(Collected data)
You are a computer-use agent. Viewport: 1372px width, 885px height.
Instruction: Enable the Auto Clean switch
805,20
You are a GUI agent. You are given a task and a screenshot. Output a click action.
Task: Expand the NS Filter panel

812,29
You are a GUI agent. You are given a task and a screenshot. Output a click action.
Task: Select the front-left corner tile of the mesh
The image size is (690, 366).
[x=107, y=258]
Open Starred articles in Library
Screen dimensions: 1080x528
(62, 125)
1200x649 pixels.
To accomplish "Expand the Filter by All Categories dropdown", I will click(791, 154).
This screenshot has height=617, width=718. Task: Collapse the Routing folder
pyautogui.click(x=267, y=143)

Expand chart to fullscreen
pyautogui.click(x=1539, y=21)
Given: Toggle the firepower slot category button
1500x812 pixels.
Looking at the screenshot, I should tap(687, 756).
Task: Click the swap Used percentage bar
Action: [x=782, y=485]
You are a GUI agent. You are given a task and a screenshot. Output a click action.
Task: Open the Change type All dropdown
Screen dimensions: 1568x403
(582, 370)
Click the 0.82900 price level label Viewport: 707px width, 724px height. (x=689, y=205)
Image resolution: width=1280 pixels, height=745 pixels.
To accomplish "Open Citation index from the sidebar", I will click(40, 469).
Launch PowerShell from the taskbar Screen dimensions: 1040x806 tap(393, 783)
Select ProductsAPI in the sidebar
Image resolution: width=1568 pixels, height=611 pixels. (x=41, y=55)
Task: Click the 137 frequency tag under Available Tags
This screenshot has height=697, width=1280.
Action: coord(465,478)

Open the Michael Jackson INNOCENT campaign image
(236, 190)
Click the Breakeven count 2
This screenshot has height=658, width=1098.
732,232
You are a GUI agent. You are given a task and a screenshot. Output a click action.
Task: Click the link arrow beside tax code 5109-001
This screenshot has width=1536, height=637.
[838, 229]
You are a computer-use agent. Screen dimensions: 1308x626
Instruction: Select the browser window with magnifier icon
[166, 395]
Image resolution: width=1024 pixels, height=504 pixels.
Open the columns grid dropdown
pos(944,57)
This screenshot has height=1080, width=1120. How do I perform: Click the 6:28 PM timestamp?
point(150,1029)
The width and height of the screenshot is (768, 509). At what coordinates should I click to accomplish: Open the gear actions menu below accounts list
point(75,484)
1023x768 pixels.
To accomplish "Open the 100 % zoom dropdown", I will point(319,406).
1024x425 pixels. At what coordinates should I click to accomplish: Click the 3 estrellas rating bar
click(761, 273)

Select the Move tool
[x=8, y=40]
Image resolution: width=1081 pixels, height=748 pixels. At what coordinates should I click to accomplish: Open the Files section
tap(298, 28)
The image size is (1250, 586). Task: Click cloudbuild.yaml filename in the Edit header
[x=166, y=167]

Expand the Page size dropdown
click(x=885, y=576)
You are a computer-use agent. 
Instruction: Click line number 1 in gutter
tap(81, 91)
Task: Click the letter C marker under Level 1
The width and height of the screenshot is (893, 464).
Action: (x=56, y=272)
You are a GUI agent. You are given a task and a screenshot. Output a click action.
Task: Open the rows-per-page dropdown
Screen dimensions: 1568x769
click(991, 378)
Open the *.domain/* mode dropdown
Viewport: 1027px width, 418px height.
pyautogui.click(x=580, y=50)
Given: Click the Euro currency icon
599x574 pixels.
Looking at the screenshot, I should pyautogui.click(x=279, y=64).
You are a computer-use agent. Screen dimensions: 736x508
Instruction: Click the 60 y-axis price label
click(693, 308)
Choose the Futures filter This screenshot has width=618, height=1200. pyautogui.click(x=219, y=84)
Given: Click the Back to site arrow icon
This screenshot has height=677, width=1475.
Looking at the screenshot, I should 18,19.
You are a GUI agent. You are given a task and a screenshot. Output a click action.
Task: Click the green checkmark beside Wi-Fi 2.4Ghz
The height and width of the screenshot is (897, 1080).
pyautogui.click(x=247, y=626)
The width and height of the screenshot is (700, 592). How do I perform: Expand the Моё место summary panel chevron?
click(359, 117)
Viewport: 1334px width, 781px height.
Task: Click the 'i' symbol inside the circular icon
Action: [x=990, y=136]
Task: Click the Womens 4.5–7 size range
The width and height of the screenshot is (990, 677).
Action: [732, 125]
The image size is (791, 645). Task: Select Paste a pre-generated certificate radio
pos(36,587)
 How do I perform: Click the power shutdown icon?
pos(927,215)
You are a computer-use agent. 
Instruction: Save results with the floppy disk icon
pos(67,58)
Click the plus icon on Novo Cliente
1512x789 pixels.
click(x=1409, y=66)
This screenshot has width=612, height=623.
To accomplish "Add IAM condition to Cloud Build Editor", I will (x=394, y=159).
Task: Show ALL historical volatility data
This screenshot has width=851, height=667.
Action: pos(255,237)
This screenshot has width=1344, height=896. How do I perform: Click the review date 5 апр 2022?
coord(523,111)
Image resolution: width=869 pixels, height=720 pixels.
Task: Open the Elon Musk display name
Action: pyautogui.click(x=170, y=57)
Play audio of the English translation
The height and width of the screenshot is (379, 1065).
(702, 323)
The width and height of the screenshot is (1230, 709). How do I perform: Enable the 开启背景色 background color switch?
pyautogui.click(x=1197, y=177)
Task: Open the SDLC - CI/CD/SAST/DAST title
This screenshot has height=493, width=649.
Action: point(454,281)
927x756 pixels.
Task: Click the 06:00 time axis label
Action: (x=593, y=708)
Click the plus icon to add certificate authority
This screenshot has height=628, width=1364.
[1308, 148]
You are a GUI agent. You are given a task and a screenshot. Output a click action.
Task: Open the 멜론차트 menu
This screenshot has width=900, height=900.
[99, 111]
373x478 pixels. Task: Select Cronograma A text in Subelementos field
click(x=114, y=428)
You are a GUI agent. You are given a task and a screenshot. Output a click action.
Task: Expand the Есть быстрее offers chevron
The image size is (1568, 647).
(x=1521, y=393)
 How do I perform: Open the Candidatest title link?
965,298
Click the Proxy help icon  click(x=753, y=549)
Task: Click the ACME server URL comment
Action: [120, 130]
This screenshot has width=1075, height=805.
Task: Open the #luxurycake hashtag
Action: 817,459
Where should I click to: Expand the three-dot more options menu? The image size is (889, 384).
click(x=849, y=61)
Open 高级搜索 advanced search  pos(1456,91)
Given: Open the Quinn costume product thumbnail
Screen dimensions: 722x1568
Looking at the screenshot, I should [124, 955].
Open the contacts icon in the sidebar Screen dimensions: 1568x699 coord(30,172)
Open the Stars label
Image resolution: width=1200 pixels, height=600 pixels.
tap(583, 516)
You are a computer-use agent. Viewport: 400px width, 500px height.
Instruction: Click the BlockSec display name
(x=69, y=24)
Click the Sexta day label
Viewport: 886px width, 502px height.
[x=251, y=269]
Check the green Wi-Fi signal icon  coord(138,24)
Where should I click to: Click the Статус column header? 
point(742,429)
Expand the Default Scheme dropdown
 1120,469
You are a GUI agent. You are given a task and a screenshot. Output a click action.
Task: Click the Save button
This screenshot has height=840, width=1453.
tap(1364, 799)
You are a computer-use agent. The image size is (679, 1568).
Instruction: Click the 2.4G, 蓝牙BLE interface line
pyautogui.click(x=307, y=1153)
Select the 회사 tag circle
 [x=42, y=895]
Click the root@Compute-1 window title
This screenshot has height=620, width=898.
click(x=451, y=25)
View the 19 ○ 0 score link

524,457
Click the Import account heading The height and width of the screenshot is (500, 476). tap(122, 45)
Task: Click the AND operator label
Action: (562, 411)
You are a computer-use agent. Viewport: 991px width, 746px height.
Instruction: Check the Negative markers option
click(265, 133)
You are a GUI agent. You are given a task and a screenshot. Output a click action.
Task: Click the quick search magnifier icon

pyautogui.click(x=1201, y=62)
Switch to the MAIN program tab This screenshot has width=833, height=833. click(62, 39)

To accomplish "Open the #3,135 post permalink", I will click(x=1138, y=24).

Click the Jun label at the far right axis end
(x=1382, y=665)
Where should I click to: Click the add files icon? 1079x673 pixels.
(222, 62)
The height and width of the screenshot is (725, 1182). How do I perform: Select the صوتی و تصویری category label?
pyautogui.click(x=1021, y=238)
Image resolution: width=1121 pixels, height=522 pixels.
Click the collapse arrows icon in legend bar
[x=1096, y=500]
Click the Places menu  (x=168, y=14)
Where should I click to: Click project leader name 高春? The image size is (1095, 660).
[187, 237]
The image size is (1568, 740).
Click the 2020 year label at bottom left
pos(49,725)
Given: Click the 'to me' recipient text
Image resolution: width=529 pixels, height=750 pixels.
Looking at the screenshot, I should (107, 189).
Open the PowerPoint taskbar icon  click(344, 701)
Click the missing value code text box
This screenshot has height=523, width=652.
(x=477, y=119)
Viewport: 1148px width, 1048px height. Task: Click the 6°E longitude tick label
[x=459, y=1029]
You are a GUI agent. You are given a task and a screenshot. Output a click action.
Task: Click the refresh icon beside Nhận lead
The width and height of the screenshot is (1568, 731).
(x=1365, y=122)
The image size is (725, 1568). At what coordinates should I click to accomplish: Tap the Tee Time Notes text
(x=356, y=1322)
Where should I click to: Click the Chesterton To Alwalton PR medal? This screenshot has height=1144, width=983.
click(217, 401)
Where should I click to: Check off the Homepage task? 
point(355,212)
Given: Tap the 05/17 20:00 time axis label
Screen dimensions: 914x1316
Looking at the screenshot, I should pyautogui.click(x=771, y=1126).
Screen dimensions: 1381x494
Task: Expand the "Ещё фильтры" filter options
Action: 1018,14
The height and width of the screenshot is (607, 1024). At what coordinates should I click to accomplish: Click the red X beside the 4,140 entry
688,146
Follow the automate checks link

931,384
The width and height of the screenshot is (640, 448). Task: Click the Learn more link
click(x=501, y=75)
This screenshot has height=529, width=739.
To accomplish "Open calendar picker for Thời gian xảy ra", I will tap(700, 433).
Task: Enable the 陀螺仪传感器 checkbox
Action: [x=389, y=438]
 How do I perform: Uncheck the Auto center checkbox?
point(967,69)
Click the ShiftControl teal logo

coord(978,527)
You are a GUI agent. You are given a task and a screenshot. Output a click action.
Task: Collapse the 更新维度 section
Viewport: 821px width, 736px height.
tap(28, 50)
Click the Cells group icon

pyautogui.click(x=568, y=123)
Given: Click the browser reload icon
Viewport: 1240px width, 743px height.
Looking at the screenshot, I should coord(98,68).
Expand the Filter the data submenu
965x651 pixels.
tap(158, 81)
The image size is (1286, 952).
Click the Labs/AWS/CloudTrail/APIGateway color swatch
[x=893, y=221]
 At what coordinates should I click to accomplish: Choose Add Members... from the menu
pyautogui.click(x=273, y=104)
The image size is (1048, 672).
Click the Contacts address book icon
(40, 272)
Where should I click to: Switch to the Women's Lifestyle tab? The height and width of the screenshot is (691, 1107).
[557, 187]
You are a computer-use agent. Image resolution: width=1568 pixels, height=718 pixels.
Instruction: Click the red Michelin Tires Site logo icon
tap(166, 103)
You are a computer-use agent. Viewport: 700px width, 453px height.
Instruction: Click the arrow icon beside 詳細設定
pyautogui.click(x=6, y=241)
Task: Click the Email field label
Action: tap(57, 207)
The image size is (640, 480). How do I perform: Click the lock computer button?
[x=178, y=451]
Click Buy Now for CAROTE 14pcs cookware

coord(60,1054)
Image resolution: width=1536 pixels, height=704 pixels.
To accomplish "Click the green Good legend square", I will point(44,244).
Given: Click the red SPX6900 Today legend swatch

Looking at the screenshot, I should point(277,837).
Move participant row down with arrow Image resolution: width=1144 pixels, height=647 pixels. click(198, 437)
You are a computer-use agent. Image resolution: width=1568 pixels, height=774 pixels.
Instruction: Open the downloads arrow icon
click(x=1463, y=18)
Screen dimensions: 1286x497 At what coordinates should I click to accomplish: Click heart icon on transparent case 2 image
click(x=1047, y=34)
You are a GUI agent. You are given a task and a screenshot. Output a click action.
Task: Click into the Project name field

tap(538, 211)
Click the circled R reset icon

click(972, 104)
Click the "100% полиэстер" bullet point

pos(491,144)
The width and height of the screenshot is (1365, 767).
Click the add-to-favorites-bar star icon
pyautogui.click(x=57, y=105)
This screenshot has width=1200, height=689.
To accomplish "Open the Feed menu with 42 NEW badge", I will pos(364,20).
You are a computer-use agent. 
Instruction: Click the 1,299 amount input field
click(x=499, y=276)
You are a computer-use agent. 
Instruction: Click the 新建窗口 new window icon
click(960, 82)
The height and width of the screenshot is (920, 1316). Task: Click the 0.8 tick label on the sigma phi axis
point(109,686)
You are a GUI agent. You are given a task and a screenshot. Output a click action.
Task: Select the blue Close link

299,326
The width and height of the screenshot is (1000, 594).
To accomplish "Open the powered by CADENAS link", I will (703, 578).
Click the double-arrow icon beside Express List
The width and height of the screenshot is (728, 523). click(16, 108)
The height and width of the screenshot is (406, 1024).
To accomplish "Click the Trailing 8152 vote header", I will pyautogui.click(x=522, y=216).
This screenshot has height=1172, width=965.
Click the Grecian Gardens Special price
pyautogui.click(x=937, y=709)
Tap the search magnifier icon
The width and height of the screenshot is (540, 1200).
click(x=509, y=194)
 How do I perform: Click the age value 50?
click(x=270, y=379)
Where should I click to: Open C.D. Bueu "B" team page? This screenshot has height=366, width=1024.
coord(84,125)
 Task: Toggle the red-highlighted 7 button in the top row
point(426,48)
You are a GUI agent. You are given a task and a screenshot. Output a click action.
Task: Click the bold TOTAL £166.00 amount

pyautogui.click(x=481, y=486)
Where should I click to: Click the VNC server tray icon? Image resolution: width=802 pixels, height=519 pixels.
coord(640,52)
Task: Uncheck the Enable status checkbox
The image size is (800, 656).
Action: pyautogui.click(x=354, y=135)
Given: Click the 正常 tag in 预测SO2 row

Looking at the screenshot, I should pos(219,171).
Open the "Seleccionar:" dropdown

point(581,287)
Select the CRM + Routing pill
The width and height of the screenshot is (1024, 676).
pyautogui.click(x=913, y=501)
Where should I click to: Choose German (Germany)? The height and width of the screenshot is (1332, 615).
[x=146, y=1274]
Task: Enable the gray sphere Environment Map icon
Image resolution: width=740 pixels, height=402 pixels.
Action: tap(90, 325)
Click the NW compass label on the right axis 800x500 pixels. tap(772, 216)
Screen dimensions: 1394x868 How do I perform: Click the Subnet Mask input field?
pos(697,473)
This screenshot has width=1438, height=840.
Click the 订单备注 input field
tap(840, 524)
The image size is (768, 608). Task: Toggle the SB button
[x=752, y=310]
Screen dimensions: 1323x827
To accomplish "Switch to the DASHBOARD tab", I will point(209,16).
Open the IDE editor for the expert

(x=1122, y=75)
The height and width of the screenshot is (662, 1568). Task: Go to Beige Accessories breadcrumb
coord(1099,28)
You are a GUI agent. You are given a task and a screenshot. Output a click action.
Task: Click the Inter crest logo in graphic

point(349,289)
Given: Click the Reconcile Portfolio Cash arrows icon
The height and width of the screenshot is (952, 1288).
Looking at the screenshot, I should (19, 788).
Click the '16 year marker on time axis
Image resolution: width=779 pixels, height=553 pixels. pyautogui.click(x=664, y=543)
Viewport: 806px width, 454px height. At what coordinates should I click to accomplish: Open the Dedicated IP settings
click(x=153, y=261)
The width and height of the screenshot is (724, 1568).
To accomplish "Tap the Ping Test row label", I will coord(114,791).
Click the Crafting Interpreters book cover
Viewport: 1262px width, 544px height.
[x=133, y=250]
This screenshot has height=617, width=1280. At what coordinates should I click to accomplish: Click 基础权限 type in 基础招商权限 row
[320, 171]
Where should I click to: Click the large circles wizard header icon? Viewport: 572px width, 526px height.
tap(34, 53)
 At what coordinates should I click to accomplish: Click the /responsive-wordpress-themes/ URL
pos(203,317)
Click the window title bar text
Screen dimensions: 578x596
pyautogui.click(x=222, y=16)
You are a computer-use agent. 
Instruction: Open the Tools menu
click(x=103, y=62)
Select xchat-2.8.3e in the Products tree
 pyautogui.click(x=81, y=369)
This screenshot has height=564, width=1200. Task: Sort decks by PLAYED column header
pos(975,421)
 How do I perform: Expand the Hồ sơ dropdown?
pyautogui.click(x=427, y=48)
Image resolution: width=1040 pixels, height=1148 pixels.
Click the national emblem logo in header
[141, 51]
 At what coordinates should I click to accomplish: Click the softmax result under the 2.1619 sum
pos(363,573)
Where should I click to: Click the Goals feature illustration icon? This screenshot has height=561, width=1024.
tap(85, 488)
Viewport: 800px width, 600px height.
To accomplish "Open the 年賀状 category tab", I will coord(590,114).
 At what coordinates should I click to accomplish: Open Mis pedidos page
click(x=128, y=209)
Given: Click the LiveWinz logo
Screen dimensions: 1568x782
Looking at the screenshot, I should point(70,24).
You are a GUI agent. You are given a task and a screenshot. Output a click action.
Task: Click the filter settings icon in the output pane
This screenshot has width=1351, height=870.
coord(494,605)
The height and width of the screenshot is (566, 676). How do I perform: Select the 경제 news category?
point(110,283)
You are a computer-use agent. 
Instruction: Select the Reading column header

* **TASK BRIEF**
Could you restate, word for word, the lines above from the one with "Task: Expand the NS Filter panel" to the one with "Launch PowerShell from", both included?

* **TASK RESPONSE**
Task: Expand the NS Filter panel

812,29
You are a GUI agent. You are given a task and a screenshot. Output a click action.
Task: Select the front-left corner tile of the mesh
The image size is (690, 366).
[x=107, y=258]
Open Starred articles in Library
Screen dimensions: 1080x528
(62, 125)
1200x649 pixels.
To accomplish "Expand the Filter by All Categories dropdown", I will click(791, 154).
This screenshot has height=617, width=718. Task: Collapse the Routing folder
pyautogui.click(x=267, y=143)

Expand chart to fullscreen
pyautogui.click(x=1539, y=21)
Given: Toggle the firepower slot category button
1500x812 pixels.
Looking at the screenshot, I should tap(687, 756).
Task: Click the swap Used percentage bar
Action: [x=782, y=485]
You are a GUI agent. You are given a task and a screenshot. Output a click action.
Task: Open the Change type All dropdown
Screen dimensions: 1568x403
(582, 370)
Click the 0.82900 price level label Viewport: 707px width, 724px height. (x=689, y=205)
Image resolution: width=1280 pixels, height=745 pixels.
To accomplish "Open Citation index from the sidebar", I will click(40, 469).
Launch PowerShell from the taskbar Screen dimensions: 1040x806 tap(393, 783)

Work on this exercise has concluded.